§ **DIRECTIONS**
1. Answer these questions from the employee survey passage:
(a) What did the first post cover?
(b) Why do some business leaders see survey results as unreliable?
(c) What kind of questions does a great survey ask?
2. In the employee survey passage, reproduce the text from "One of the most" to "the employee survey." without any changes.

§ **GIVEN PASSAGE**
One of the most powerful ways leaders can gain insights into what their employees are thinking and experiencing is with a well-crafted survey. These can be real eye openers for leadership and for companies that may not know where to start when it comes to an employee engagement strategy, a great first step. In our first post we talked about some of the rocks to peek under to ascertain the landscape of employee engagement. In this post we’ll talk specifically about one tool in your toolbox: the employee survey.
It’s no secret that some business leaders don’t care for surveys. There’s a perception that surveys are inherently skewed or that the results just aren’t reliable (or measurable) because employees use it as a complaint platform. While this might be the case for some surveys, we need to put the burden of value not on the tool itself but on the questions used. That’s the key. A great survey isn’t one that simply asks a lot of questions, it’s a survey that asks specific and relevant questions.

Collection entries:

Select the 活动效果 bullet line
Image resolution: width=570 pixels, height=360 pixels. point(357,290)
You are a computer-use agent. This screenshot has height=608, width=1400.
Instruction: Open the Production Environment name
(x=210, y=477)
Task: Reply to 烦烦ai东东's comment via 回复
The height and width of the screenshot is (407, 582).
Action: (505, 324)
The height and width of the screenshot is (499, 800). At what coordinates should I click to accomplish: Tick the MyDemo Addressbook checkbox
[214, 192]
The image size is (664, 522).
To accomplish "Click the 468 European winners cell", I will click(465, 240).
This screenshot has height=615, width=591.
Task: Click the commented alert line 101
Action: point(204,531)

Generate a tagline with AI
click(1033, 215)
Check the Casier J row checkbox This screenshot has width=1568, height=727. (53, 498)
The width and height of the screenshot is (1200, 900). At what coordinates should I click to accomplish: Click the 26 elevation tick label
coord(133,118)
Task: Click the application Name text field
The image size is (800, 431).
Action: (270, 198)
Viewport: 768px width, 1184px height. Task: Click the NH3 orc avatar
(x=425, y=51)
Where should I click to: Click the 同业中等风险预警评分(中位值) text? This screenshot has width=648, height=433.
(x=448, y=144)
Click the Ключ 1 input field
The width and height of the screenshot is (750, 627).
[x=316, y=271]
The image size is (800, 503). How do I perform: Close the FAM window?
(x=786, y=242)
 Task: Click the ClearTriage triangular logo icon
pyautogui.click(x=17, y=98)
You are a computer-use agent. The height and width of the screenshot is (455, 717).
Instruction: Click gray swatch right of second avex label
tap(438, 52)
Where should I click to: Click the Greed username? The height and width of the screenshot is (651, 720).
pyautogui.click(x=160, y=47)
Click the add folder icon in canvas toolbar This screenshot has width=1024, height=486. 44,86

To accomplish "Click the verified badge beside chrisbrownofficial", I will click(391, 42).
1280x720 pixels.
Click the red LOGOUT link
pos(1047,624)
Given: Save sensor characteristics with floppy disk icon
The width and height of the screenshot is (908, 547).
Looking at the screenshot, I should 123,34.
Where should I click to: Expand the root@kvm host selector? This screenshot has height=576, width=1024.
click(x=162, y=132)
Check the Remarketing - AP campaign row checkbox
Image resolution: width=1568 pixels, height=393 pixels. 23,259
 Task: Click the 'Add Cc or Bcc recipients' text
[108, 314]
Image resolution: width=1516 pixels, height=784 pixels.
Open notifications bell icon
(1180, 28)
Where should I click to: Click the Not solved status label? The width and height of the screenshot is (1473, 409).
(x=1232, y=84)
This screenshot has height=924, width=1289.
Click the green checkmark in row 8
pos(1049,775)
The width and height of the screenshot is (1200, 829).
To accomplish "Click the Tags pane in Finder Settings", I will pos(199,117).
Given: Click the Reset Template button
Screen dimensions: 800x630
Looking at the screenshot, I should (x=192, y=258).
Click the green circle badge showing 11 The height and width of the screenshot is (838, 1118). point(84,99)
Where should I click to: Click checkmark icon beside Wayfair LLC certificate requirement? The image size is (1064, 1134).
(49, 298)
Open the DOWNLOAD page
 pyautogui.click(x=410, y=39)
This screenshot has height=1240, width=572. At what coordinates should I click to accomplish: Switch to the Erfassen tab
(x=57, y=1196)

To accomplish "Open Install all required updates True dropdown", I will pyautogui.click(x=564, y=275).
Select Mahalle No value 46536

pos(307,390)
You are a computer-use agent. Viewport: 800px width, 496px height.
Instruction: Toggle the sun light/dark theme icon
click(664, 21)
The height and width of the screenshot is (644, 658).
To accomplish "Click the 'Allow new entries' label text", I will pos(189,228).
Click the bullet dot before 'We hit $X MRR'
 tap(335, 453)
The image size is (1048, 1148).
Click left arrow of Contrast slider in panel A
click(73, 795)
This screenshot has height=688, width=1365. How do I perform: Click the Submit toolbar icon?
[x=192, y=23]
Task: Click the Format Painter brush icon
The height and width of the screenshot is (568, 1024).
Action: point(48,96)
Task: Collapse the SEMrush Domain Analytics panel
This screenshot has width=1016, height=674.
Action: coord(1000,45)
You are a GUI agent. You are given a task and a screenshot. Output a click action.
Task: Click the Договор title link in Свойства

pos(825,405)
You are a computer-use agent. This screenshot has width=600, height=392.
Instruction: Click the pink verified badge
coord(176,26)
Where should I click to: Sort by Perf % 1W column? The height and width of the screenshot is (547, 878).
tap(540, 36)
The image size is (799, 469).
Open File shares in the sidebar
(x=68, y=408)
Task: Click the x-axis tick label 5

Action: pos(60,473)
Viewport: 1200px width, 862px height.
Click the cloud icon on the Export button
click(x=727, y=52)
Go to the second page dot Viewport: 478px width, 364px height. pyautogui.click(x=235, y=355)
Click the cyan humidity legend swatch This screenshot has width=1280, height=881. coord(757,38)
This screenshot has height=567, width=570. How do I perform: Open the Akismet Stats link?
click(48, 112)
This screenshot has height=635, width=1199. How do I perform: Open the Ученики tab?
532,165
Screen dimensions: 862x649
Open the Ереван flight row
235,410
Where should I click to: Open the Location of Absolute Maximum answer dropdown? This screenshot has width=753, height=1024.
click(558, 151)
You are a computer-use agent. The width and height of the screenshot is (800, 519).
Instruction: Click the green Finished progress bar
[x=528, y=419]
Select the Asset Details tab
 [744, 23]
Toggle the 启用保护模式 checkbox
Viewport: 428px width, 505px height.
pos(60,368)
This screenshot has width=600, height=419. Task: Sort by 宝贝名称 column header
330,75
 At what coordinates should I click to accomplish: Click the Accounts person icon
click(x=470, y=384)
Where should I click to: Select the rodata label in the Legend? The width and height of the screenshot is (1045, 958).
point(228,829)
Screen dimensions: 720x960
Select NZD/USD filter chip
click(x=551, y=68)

§ **SOLUTIONS TO THE PROBLEMS**
1.
(a) It covered some of the rocks to peek under to ascertain the landscape of employee engagement.
(b) They think surveys are inherently skewed, or that the results aren't reliable or measurable because employees use surveys as a complaint platform.
(c) A great survey asks specific and relevant questions.

2.
One of the most powerful ways leaders can gain insights into what their employees are thinking and experiencing is with a well-crafted survey. These can be real eye openers for leadership and for companies that may not know where to start when it comes to an employee engagement strategy, a great first step. In our first post we talked about some of the rocks to peek under to ascertain the landscape of employee engagement. In this post we’ll talk specifically about one tool in your toolbox: the employee survey.